-------- Texto de leitura
"O sertão vai virar mar", profetizou Antônio Conselheiro (1830-1897), cearense de Quixeramobim, nos idos de 1833, em peregrinação que culminou na fundação do Arraial de Canudos, na Bahia. Mais de 160 anos depois, no início dos anos 2000, a população da cidade de Jaguaribara, na região do Vale do Jaguaribe do Ceará, presenciou algo semelhante. A partir da construção da barragem do Açude Público Padre Cícero, o Castanhão, milhares de pessoas viram "um mar" de água doce tomar conta de suas casas, das calçadas onde conversavam ao cair do dia e da igreja que recebia suas preces.
Aquele território, que se convencionou chamar de "Velha Jaguaribara", foi inundado pelo reservatório que prometia recursos hídricos e desenvolvimento sustentável para o Estado. Com a seca no Ceará na segunda década do milênio, as ruínas do lugar e os rastros de quem vivia por ali - e foi deslocado para uma cidade planejada homônima, com o slogan "Nova Jaguaribara" - apareceram em meio às águas. No fotolivro "Lágrima", o fotógrafo e professor cearense Fernando Jorge documenta essa "cidade que emerge". O lançamento acontece nesta terça-feira, 26, às 19h30min, no Teatro Dragão do Mar, com uma conversa sobre os processos artísticos do ensaio, seguida de sessão de autógrafos. O livro pode ser adquirido no evento (R$ 100).
Em 63 fotografias, realizadas entre 2015 e 2020, a publicação mostra uma habitação que não é mais morada e um reservatório de água que, ao mesmo tempo, também não pode ser visto como tal. Assim conta o autor ao O POVO. Com muitos dos registros realizados em filme vencido, "Lágrima" apresenta uma Jaguaribara em ruídos, a partir do olhar de Fernando Jorge. A estética das imagens, beirando uma dimensão fantasmagórica, parecem dar conta de algumas aflições - dentre elas, o contraste de ver os resquícios de uma cidade evacuada para a construção de um açude, e inundada por 6,7 bilhões de metros cúbicos (m³) de água alguns anos depois, retornando à vista em meio à solidão e à aridez.
Quando a construção da barragem do Castanhão foi anunciada, na década de 1990, Fernando Jorge estudava Comunicação Social na Universidade Federal do Ceará (UFC). Ele conta que, à época, especialistas criticaram "a obra faraônica" e seus impactos sociais na imprensa cearense. O território da antiga Jaguaribara ficou escondido pelas águas do reservatório até o início dos anos 2010. Conforme os anos de seca se passavam, as estruturas da cidade foram aparecendo aos poucos. O baixo nível do reservatório chamou atenção da imprensa novamente, recorda Fernando, hoje professor da Casa Amarela Eusélio Oliveira.
Instigado pelas notícias, em 2013, o fotógrafo decidiu conhecer o cenário. Foi sozinho, em direção à velha Jaguaribara, distante a cerca de 230 quilômetros de Fortaleza. Na região, conheceu as pessoas que protagonizaram as histórias por trás daquelas ruínas. "Na primeira vez, ainda tinha relativamente bastante água", compara. A partir da visita, ele observou: números de casas, pias, paredes, sanitários, ladrilhos, postes e azulejos, que indicavam a presença humana noutro tempo, se misturavam ao ecossistema da represa.
----------------
Tarefa curta 1 —
Reproduza fielmente o trecho do texto sobre Jaguaribara que começa em "Instigado pelas notícias, em" e termina em "ecossistema da represa.".
O texto sobre Jaguaribara e as linhas de dados não têm relação entre si.
-------- Seção de dados
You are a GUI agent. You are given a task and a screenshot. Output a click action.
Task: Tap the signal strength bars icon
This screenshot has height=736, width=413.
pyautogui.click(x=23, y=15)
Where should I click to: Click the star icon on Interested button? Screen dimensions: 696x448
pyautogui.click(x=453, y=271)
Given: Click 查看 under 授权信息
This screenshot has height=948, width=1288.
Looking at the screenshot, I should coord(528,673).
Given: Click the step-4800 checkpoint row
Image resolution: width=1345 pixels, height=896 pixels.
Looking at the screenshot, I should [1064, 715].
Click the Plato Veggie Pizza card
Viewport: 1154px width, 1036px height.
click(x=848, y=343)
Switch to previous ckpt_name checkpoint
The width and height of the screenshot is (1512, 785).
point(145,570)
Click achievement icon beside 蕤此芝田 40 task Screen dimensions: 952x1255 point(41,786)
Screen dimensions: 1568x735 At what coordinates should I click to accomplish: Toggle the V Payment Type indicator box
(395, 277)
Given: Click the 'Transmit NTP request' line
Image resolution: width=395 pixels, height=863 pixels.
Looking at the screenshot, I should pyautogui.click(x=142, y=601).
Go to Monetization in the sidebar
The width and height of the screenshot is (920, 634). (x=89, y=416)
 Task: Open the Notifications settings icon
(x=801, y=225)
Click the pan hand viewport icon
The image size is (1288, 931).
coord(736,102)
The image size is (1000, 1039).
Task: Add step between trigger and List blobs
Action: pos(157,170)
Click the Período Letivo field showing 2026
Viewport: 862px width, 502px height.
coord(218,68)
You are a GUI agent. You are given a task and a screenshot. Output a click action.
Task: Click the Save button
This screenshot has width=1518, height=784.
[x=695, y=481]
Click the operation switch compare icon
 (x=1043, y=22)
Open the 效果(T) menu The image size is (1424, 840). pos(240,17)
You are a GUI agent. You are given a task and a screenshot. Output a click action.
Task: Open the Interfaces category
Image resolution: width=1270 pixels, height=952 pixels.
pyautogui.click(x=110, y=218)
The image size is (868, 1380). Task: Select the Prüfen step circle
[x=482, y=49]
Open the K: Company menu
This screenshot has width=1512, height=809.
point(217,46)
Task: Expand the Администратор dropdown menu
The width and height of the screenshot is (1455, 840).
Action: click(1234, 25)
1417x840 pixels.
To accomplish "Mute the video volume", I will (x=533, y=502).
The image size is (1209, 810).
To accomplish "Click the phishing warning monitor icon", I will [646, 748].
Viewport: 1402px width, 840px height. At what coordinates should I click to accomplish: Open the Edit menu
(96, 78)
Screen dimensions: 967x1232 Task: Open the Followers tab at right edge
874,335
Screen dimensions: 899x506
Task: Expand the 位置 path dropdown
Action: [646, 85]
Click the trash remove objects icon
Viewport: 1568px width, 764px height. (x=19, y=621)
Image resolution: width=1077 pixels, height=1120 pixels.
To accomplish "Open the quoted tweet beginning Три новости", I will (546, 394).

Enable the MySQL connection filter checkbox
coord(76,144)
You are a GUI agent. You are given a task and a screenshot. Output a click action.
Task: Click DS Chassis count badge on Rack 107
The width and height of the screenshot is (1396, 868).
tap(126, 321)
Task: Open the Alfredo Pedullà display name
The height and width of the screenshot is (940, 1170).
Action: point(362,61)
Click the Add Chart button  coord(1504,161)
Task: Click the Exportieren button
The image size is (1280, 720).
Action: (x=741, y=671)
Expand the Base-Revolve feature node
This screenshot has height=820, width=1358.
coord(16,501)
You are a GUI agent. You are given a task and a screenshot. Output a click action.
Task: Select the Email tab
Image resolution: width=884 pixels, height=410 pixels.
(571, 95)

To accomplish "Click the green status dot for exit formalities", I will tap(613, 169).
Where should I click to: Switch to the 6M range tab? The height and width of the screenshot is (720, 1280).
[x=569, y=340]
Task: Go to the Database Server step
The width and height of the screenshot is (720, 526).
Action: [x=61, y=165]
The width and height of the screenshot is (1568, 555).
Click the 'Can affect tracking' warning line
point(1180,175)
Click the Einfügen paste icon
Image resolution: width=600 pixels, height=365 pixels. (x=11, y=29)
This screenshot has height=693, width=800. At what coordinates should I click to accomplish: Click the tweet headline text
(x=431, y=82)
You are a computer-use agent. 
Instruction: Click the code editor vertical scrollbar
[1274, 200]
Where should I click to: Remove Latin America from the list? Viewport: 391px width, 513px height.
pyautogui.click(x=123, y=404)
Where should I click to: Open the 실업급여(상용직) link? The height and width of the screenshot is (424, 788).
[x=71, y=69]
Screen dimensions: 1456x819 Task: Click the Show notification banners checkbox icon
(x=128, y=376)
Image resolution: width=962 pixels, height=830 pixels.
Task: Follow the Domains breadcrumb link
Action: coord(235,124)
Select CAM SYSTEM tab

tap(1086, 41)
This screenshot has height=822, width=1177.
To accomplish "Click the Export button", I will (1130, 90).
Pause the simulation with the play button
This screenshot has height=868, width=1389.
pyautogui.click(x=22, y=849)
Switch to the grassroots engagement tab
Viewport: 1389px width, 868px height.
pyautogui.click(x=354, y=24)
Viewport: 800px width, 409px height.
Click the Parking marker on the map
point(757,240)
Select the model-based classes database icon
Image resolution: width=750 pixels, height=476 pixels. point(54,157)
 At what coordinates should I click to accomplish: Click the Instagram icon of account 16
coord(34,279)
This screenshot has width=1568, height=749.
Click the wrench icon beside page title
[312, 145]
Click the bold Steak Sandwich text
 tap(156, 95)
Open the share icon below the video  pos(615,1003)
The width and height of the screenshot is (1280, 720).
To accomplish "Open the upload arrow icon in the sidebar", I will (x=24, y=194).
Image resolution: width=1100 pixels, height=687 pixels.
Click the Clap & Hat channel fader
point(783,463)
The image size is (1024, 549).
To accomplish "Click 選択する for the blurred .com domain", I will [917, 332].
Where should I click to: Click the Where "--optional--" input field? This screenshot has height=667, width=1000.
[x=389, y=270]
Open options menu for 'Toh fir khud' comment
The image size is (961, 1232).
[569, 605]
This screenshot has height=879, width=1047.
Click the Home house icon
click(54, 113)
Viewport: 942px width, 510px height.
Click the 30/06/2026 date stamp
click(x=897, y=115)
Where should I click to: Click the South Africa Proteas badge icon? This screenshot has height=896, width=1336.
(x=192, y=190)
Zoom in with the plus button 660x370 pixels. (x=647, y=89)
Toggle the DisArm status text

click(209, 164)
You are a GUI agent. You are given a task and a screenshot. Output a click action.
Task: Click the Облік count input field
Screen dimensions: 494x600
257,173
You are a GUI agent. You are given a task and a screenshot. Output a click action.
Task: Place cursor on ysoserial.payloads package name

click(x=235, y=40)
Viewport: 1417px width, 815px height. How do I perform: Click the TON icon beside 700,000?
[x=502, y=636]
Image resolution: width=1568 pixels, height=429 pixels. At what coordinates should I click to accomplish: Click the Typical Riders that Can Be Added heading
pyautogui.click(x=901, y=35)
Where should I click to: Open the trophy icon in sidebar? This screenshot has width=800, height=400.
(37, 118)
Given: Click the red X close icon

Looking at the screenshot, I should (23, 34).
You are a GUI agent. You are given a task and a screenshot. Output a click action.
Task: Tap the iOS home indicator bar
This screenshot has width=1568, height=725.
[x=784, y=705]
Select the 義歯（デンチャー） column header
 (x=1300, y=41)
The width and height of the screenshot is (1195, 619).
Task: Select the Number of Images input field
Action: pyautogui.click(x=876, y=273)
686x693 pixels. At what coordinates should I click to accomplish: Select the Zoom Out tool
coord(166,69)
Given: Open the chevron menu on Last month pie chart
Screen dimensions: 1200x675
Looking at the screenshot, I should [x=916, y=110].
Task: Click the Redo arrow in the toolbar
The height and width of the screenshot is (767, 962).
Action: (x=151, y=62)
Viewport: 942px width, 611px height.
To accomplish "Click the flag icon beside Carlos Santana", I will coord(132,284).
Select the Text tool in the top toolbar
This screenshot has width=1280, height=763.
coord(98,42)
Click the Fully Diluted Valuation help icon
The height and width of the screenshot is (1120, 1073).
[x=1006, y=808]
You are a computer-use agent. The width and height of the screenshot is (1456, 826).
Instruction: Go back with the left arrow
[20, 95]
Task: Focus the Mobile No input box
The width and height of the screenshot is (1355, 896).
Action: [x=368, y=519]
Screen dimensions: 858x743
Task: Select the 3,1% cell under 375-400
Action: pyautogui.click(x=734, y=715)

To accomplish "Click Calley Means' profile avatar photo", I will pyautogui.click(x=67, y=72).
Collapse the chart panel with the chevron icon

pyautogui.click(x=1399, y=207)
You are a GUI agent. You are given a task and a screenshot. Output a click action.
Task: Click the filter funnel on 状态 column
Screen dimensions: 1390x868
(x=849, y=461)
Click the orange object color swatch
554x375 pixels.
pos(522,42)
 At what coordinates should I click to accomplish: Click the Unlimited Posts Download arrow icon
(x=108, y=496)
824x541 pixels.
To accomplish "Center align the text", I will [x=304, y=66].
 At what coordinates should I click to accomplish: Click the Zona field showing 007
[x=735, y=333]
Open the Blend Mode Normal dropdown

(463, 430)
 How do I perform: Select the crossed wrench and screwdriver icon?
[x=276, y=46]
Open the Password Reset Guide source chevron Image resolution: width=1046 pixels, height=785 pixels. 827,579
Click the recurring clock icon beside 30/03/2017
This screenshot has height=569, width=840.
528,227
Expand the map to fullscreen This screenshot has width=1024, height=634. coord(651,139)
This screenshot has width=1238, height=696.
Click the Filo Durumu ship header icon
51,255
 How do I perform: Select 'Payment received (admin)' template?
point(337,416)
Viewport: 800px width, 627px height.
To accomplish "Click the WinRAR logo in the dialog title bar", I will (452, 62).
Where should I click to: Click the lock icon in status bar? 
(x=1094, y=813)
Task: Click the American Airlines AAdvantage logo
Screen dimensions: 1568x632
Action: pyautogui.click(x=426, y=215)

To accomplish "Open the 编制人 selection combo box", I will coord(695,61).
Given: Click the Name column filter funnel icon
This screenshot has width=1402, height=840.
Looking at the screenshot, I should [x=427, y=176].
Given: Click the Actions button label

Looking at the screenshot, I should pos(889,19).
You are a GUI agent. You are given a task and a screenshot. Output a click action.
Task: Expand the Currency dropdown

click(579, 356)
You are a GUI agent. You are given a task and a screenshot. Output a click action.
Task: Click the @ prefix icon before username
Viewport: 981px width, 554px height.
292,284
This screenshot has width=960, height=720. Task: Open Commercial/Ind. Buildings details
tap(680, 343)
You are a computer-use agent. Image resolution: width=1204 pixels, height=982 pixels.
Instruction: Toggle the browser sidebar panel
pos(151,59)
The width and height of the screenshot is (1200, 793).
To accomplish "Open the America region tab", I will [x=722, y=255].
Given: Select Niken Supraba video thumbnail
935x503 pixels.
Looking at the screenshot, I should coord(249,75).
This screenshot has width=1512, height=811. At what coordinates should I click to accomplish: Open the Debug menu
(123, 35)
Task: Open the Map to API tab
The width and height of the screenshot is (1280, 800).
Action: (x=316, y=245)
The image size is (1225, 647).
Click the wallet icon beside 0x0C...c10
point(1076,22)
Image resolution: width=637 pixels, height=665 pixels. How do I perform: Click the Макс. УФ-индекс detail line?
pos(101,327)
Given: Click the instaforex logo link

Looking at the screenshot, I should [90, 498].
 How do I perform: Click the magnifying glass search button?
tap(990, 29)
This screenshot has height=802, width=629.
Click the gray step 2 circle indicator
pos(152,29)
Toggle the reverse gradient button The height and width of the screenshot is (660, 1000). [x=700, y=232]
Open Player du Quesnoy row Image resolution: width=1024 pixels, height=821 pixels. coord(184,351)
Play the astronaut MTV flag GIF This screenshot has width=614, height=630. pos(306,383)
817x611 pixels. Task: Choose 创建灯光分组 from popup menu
----------------
Tarefa curta 2 —
Duplique, sem nenhuma alteração, somente as linhas de dados que começam na que contém "Expand the map" e terminam na que contém "will (452, 62).", ambas incluídas.

Resultado correto 1 —
Instigado pelas notícias, em 2013, o fotógrafo decidiu conhecer o cenário. Foi sozinho, em direção à velha Jaguaribara, distante a cerca de 230 quilômetros de Fortaleza. Na região, conheceu as pessoas que protagonizaram as histórias por trás daquelas ruínas. "Na primeira vez, ainda tinha relativamente bastante água", compara. A partir da visita, ele observou: números de casas, pias, paredes, sanitários, ladrilhos, postes e azulejos, que indicavam a presença humana noutro tempo, se misturavam ao ecossistema da represa.

Resultado correto 2 —
Expand the map to fullscreen This screenshot has width=1024, height=634. coord(651,139)
This screenshot has width=1238, height=696.
Click the Filo Durumu ship header icon
51,255
 How do I perform: Select 'Payment received (admin)' template?
point(337,416)
Viewport: 800px width, 627px height.
To accomplish "Click the WinRAR logo in the dialog title bar", I will (452, 62).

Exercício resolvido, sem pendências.